| WHAT IS REQUIRED |
Pick every line out of the entries below that holds the string "agent", and report them.

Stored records
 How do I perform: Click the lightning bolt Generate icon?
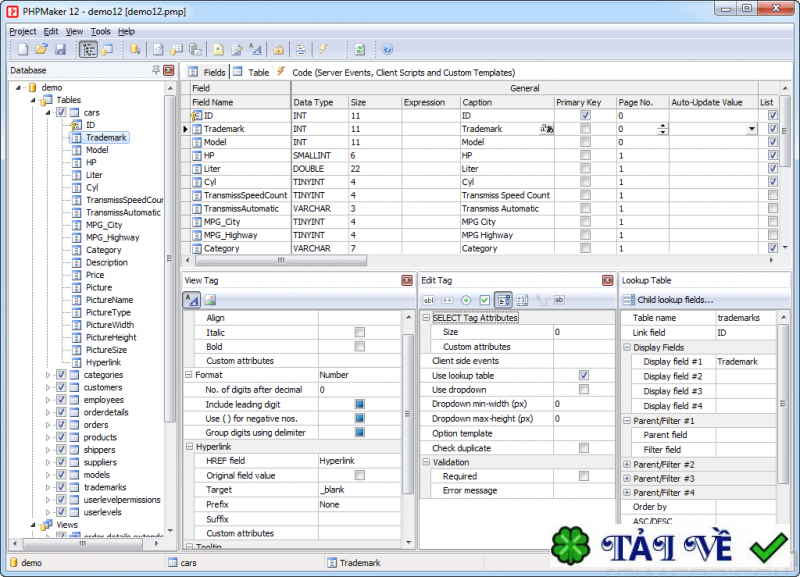pyautogui.click(x=323, y=49)
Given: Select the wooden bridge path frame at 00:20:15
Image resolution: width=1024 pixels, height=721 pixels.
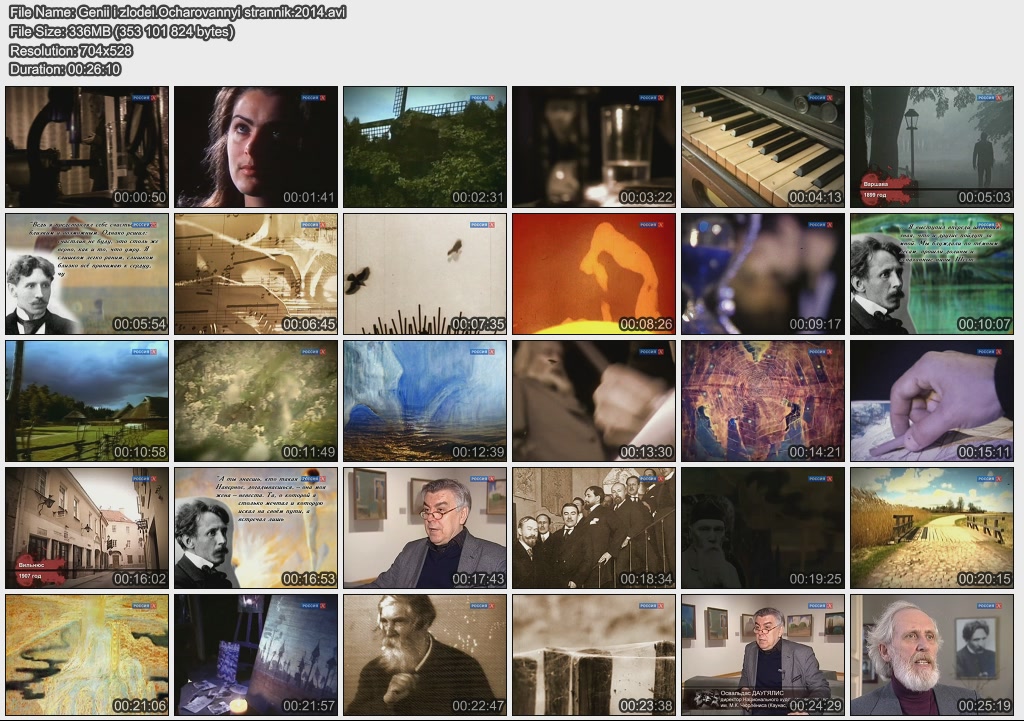Looking at the screenshot, I should pyautogui.click(x=932, y=527).
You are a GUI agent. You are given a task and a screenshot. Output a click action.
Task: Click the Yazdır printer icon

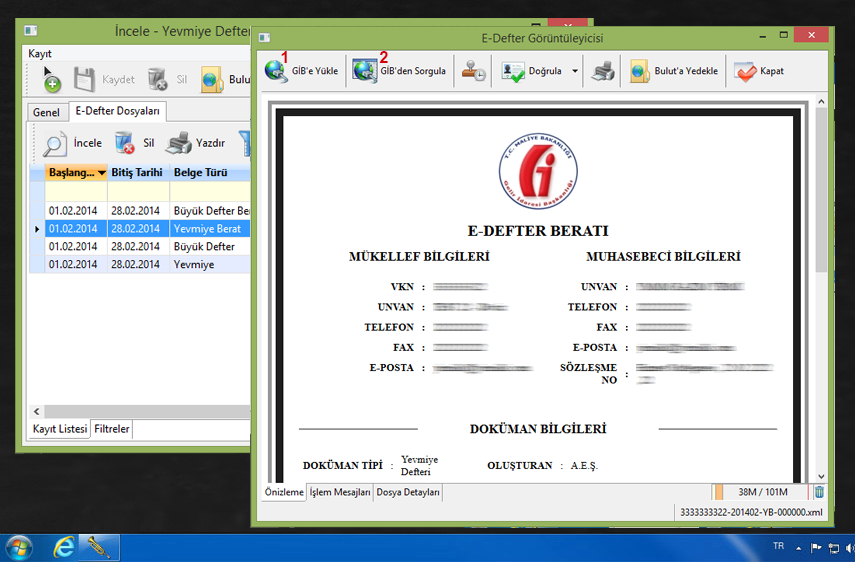point(179,144)
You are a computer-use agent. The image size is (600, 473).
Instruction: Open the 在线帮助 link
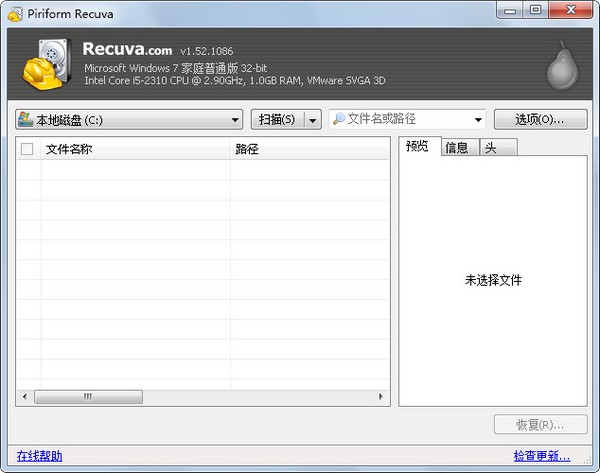pyautogui.click(x=39, y=456)
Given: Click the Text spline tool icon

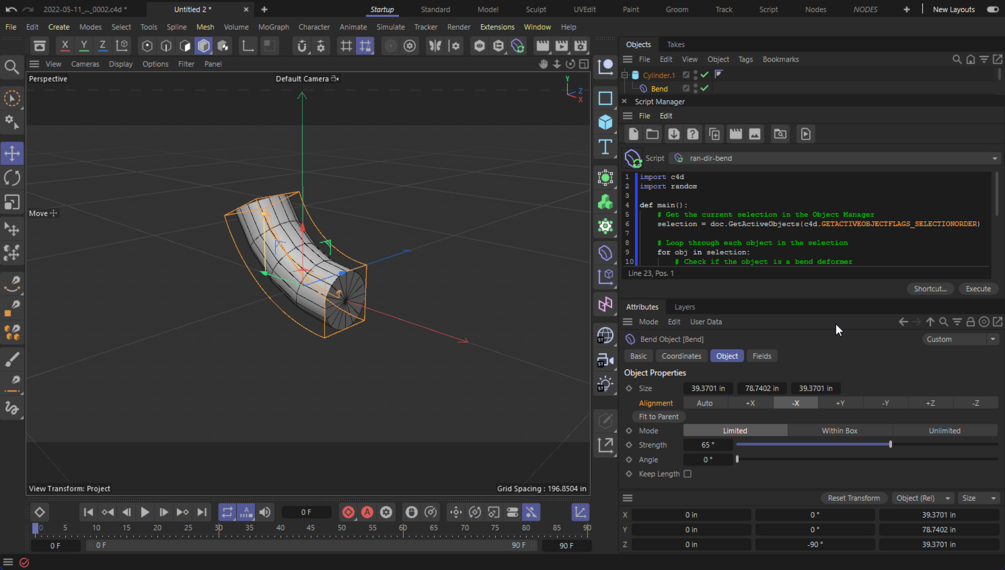Looking at the screenshot, I should (605, 147).
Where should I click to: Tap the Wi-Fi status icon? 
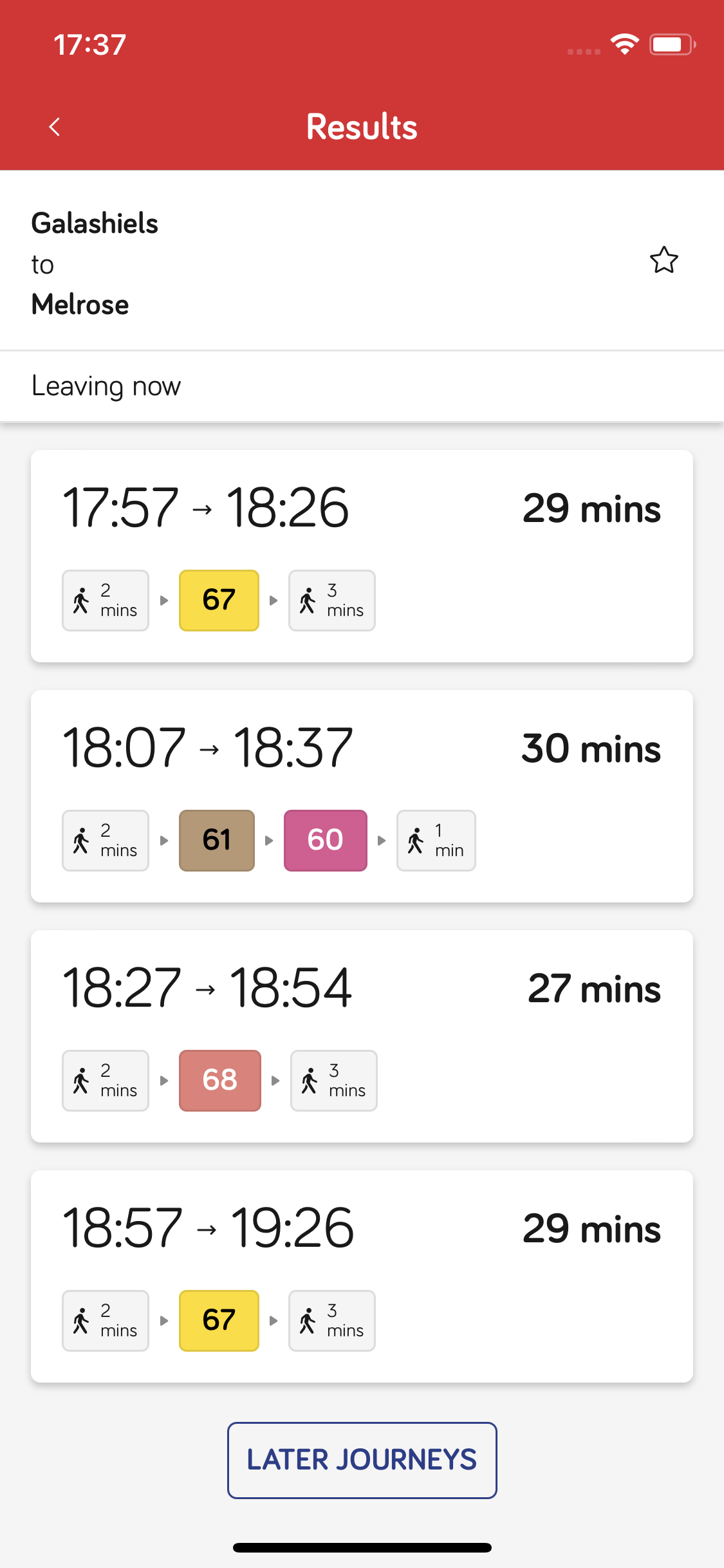pos(624,44)
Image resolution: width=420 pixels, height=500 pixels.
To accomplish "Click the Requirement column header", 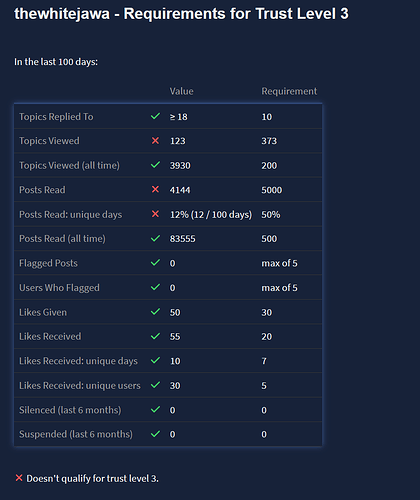I will coord(289,91).
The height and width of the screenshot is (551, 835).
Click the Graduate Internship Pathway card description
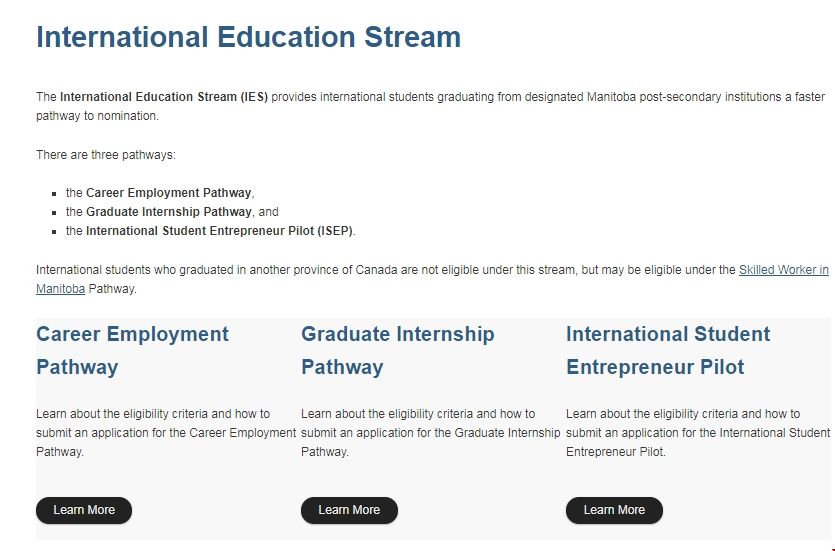tap(430, 432)

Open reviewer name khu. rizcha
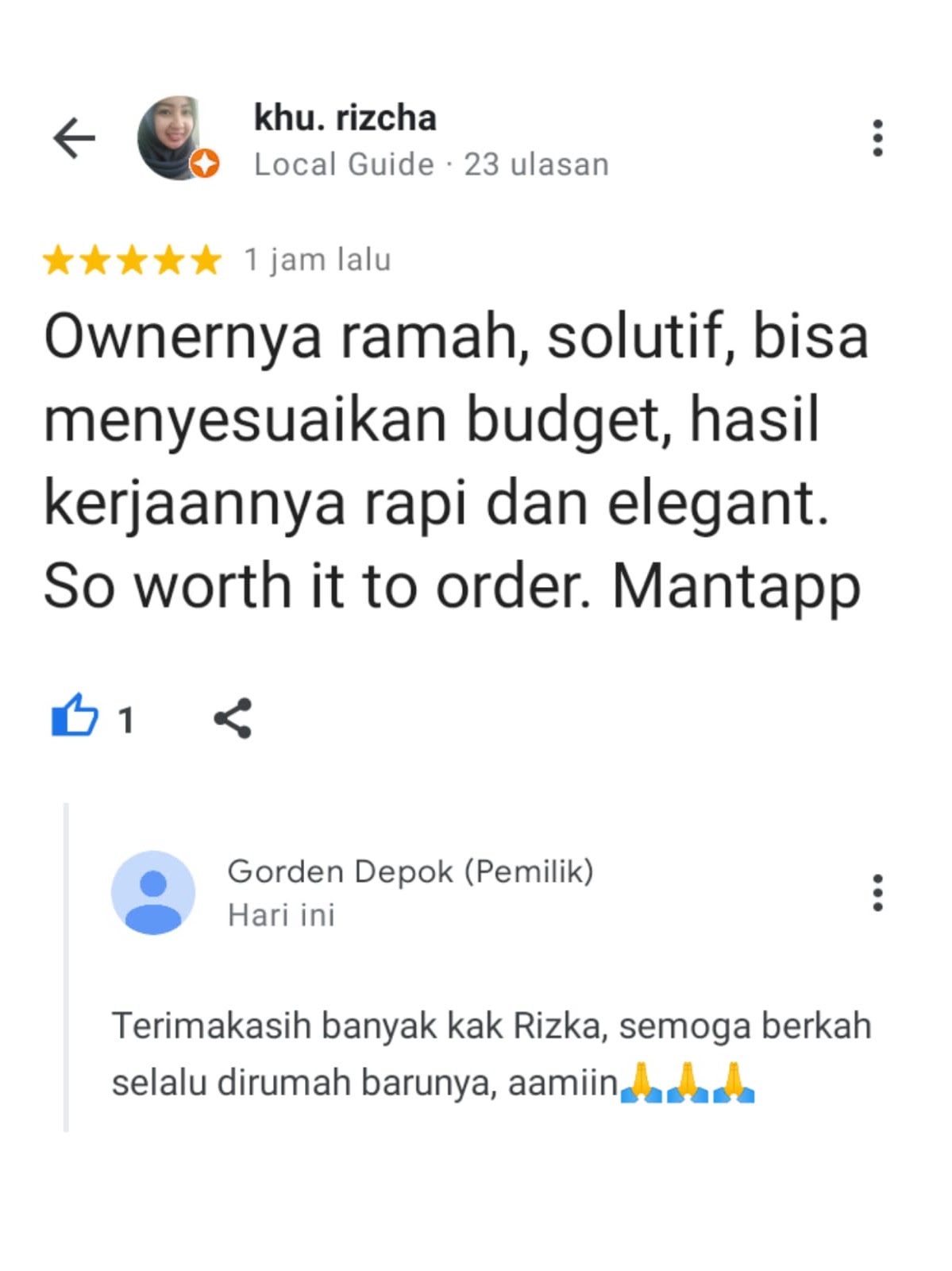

| SOLUTION TO THIS PROBLEM |
You are a GUI agent. You are given a task and a screenshot. Output a click action.
You are a computer-use agent. The image size is (600, 473).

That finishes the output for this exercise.